_Goal_: Pull out the records verbatim, starting at the line that contains "How do I perform: Click" and ending at the last line of the records, with both ends included. Leave the pictures out of your answer.

_Input records_:

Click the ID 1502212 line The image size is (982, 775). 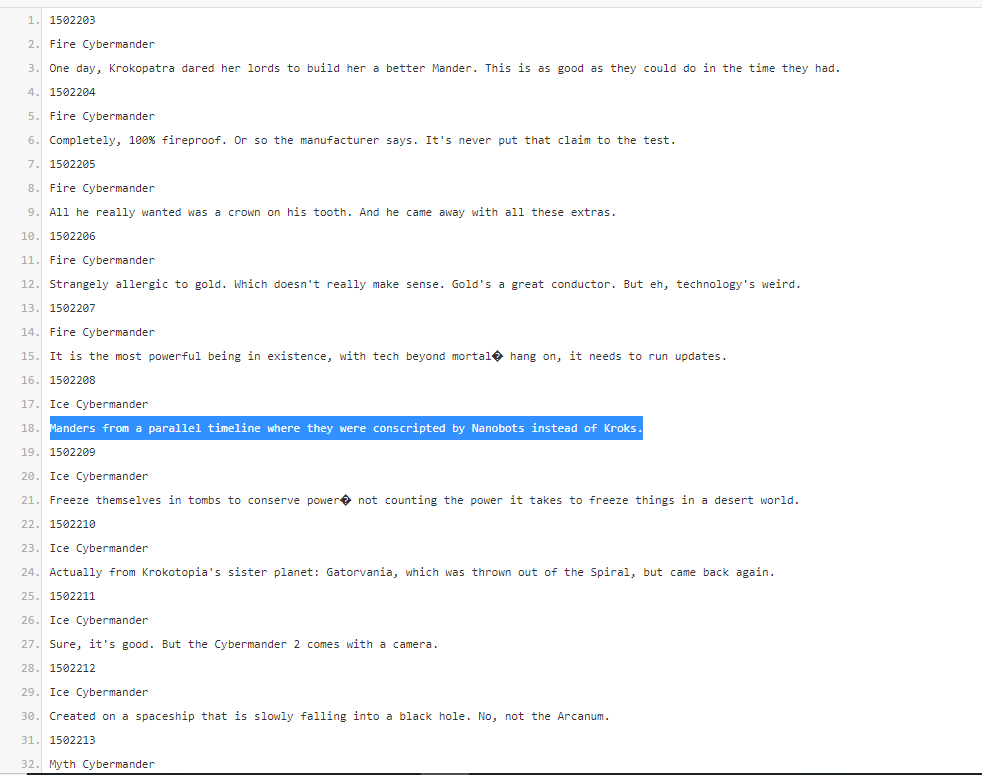73,668
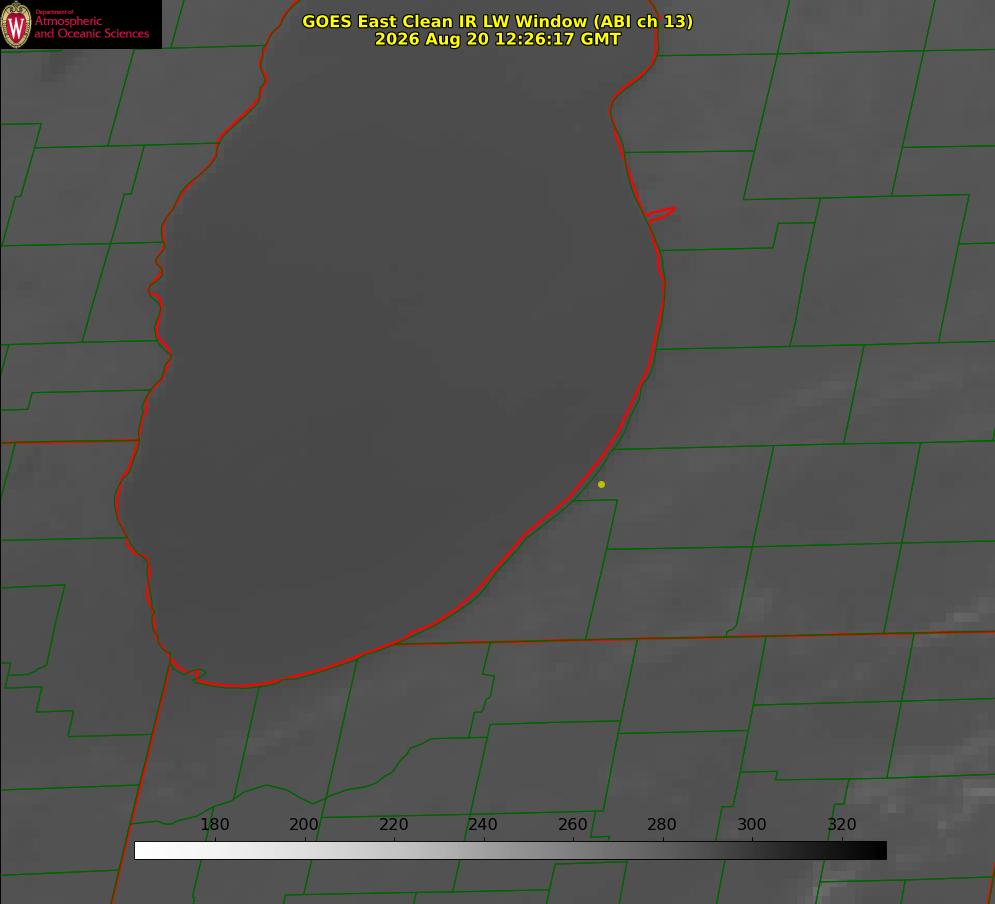Click the white end of the colorbar
The image size is (995, 904).
[144, 850]
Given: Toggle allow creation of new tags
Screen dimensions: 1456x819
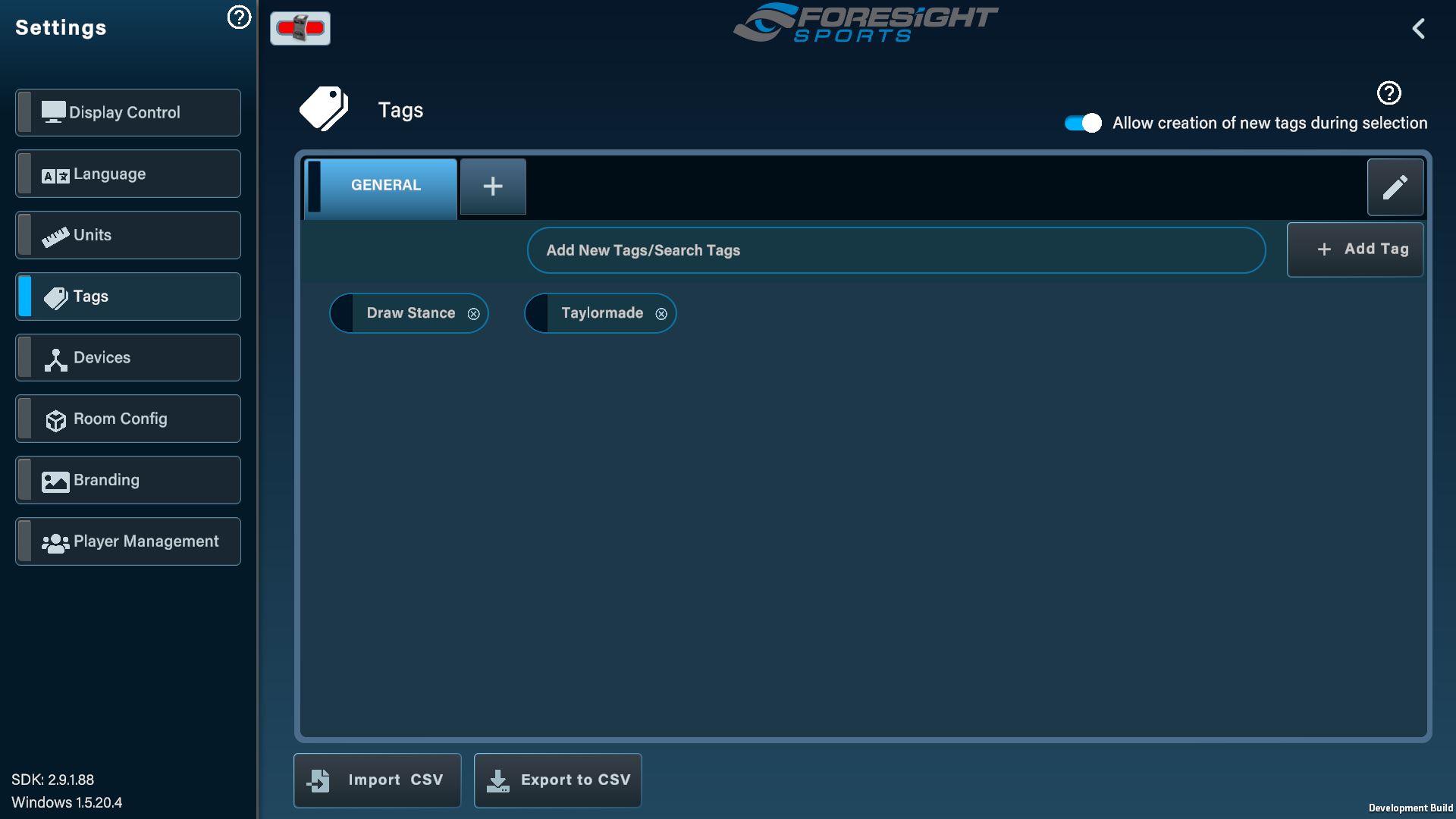Looking at the screenshot, I should click(1083, 123).
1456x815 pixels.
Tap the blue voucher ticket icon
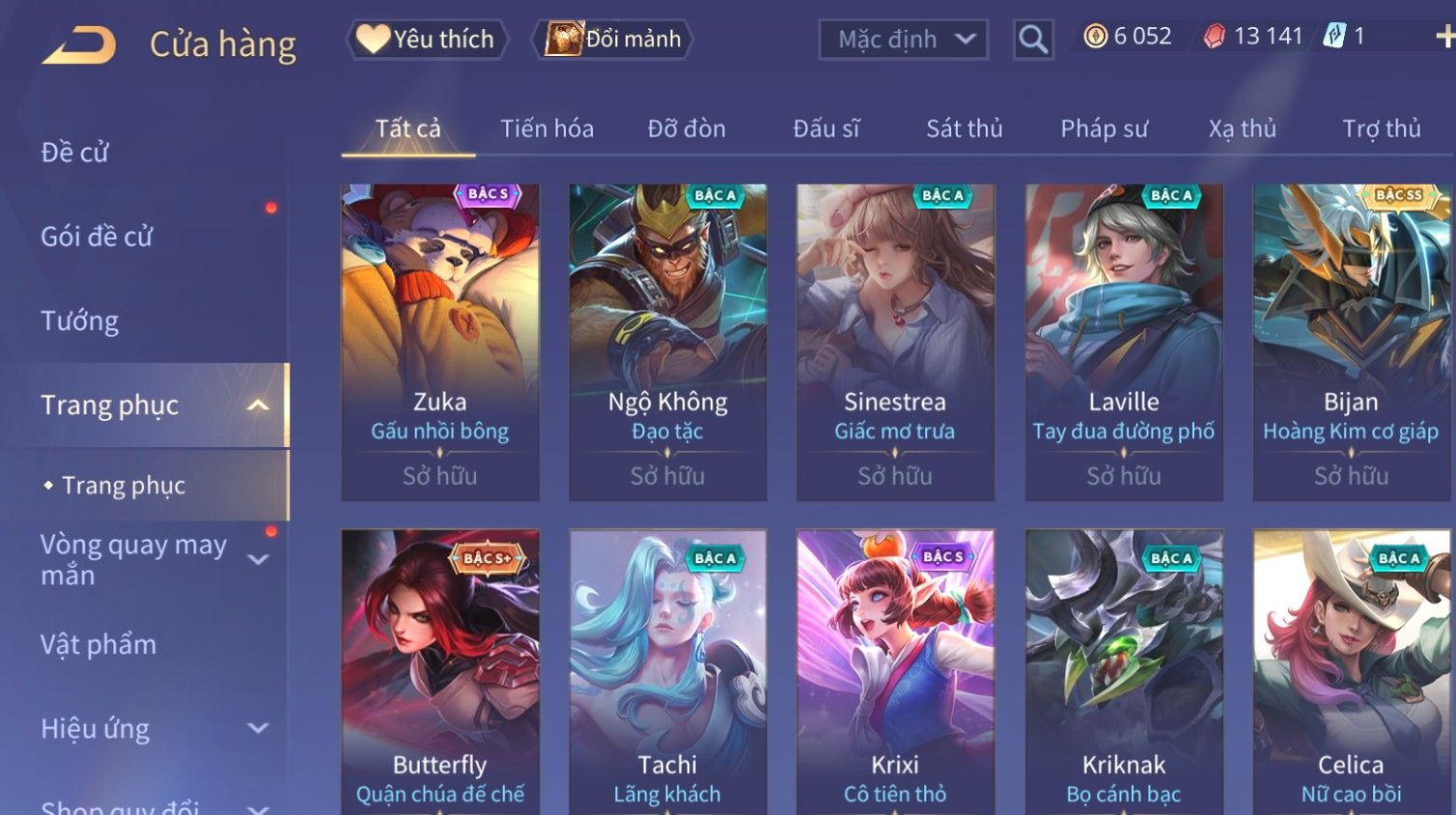(x=1334, y=37)
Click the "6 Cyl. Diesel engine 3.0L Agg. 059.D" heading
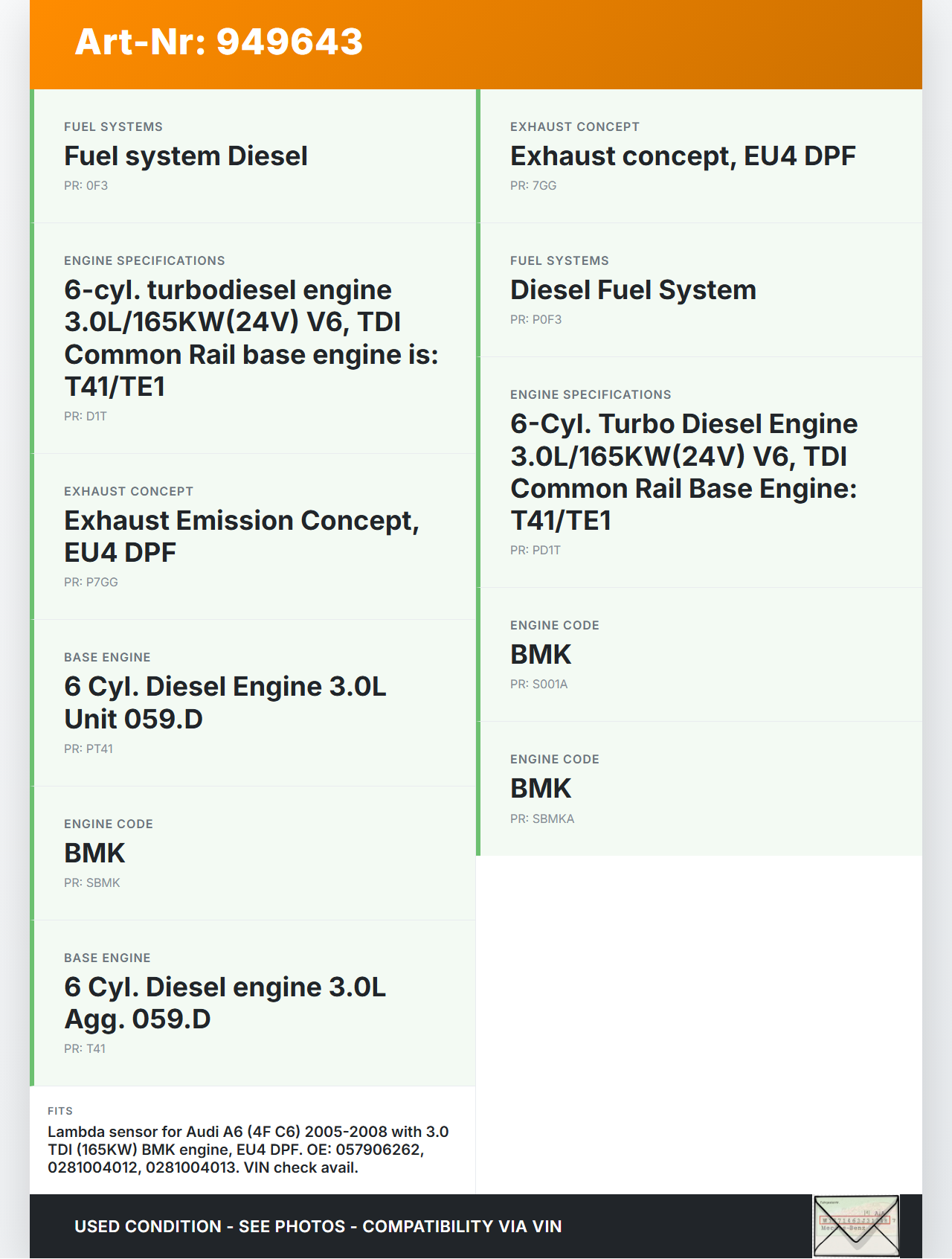 click(225, 1003)
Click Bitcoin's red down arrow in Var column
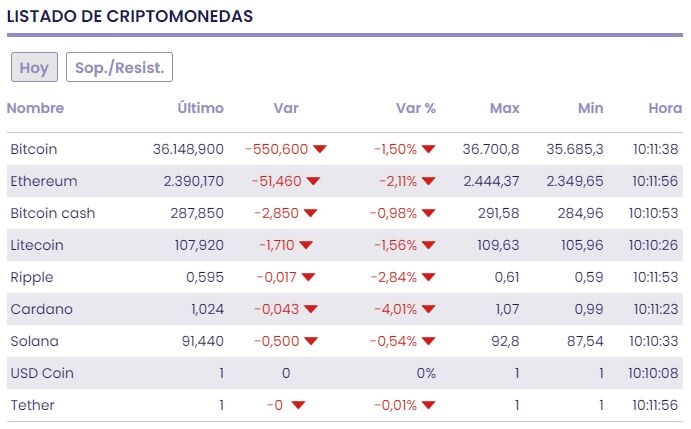This screenshot has height=429, width=691. (x=320, y=149)
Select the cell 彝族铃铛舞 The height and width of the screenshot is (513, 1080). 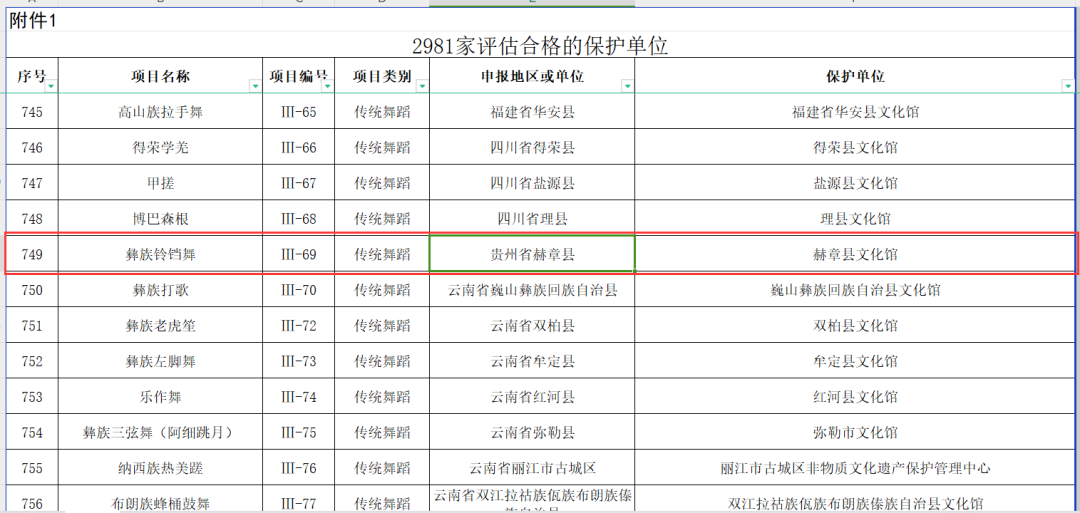click(x=160, y=255)
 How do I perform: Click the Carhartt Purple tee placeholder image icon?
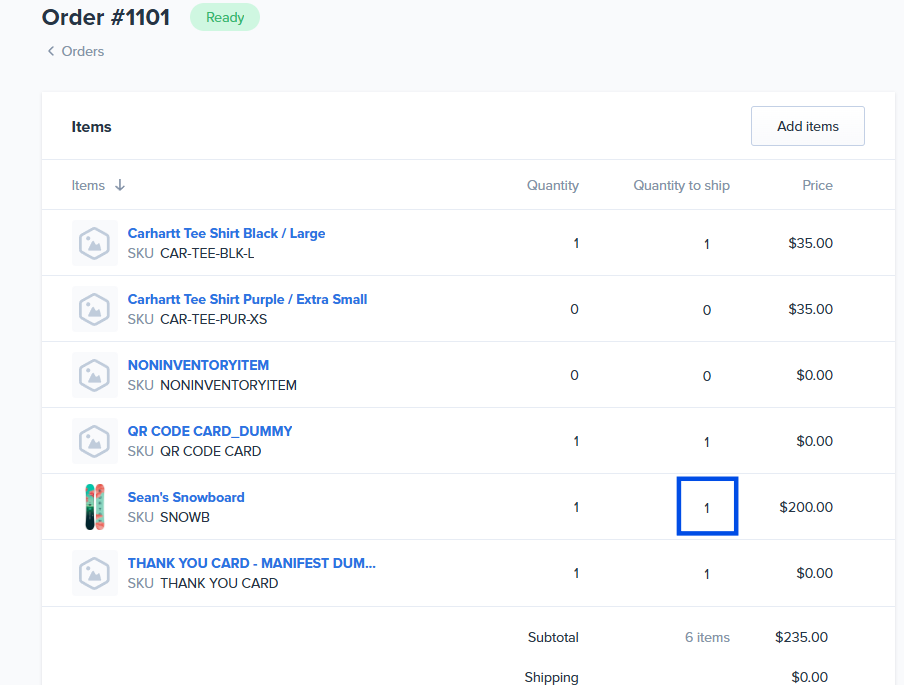[94, 309]
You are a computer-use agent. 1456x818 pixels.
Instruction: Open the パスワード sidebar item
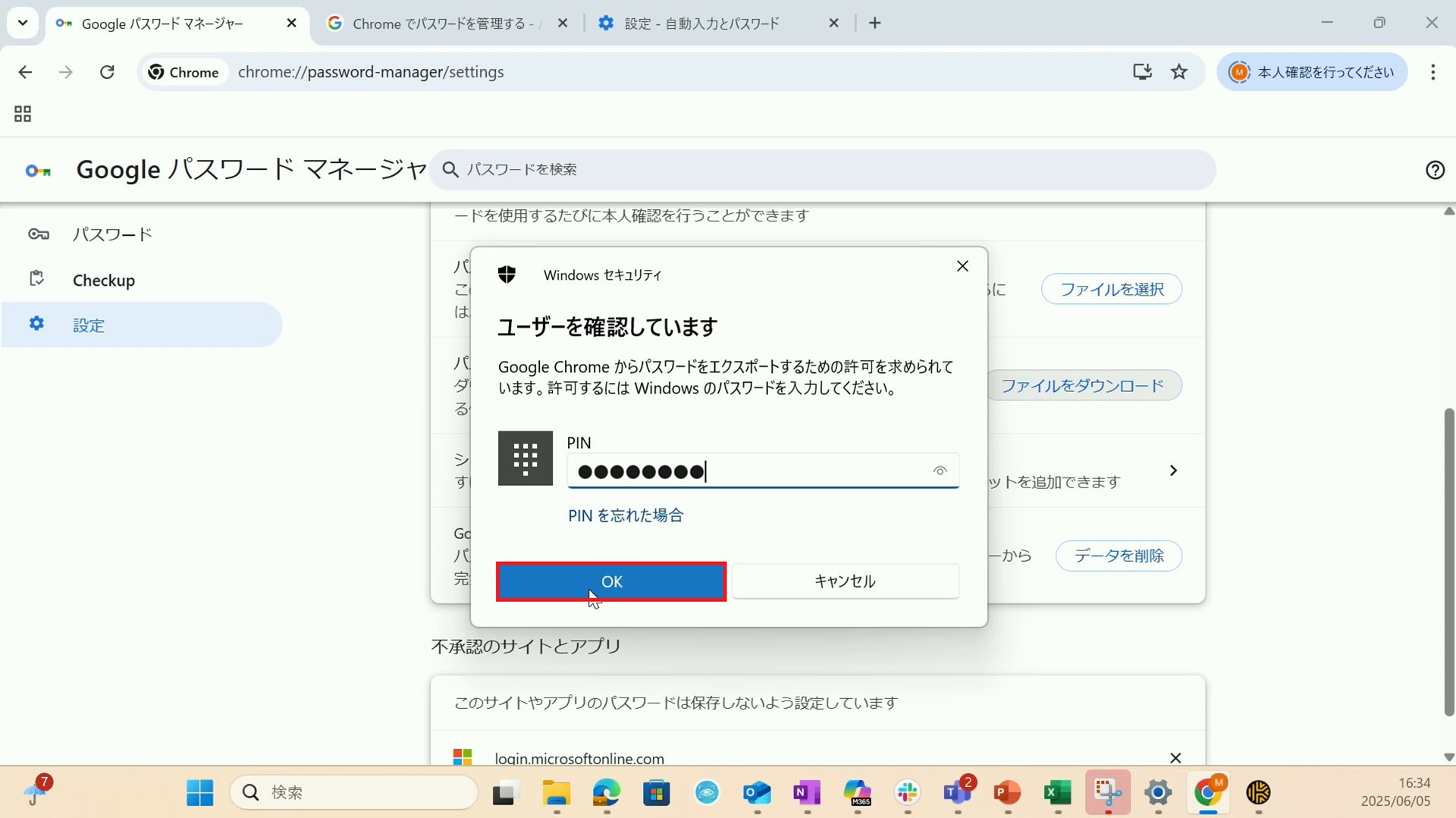click(x=112, y=234)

_Result_:
 How do I perform: Click the Carhartt Purple tee placeholder image icon?
[94, 309]
You are a computer-use agent. 1456x818 pixels.
Instruction: Open the パスワード sidebar item
click(x=112, y=234)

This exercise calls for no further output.